My question is.....how does a DSLR macro lens reproduce the close up effect that a compact digital can accomplish from such a short distance from the subject.
All I've said above indirectly answers this question. The distance from the subject isn't directly relevant. Any lens/camera/print enlargement combination that produces the suitable ratios will give you the same effect. The compact camera achieves it by using a really small sensor that can be filled by a conventional (low-magnification) lens design. The DSLR achieves it by using a specially designed lens to fill a large sensor. The distance between lens and subject is otherwise irrelevant, other than the fact that farther away is better, and thus a DSLR+lens that allow you to be 67.5mm away from the subject at 1:1 (Panasonic 45mm macro, my estimate) is better than a compact camera lens that requires you to be 1cm away.
 
"Working distance" is the space between the lens and the subject.
Not quite. I've been looking at the 35mm f/3.5 Zuiko for macro work. The specs say the minimum focus is about 6 inches. However if you see it in action (sorry, I'm not sure where I saw the picture or I'd link it) the front of the lens will be about 1 inch from the subject when maxed out. Reason: six inches to the sensor is what they mean. The camera + lens is about 5 inches deep.

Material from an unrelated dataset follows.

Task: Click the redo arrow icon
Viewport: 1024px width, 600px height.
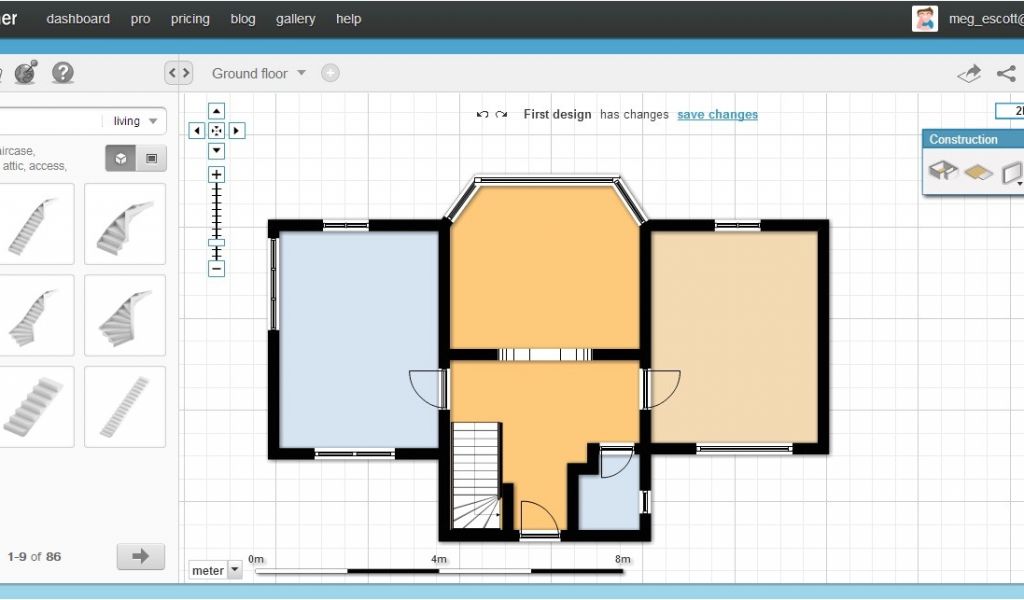Action: pyautogui.click(x=501, y=115)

I point this out because I was thinking six inches wouldn't be a horrible working distance...but I'd scare off a lot of butterflies if the front of my lens were just an inch away.
 
"Working distance" is the space between the lens and the subject.
Not quite. I've been looking at the 35mm f/3.5 Zuiko for macro work. The specs say the minimum focus is about 6 inches. However if you see it in action (sorry, I'm not sure where I saw the picture or I'd link it) the front of the lens will be about 1 inch from the subject when maxed out. Reason: six inches to the sensor is what they mean. The camera + lens is about 5 inches deep.

I point this out because I was thinking six inches wouldn't be a horrible working distance...but I'd scare off a lot of butterflies if the front of my lens were just an inch away.
Well yes, but you are mixing up two different terms:
  • "Working Distance" - distance from front of lens to subject
  • "Minimum Focus Distance" - distance from sensor to subject
These two terms are not identical, as you have noticed.

Regards,
Peter
 
I appreciate the input I received from everyone on the forum regarding this subject. I have a much clearer understanding of macro photography and macro lens as it relates to DSLR and Compact Digital cameras. There is a wealth of information provided by the people who posted replies on this topic.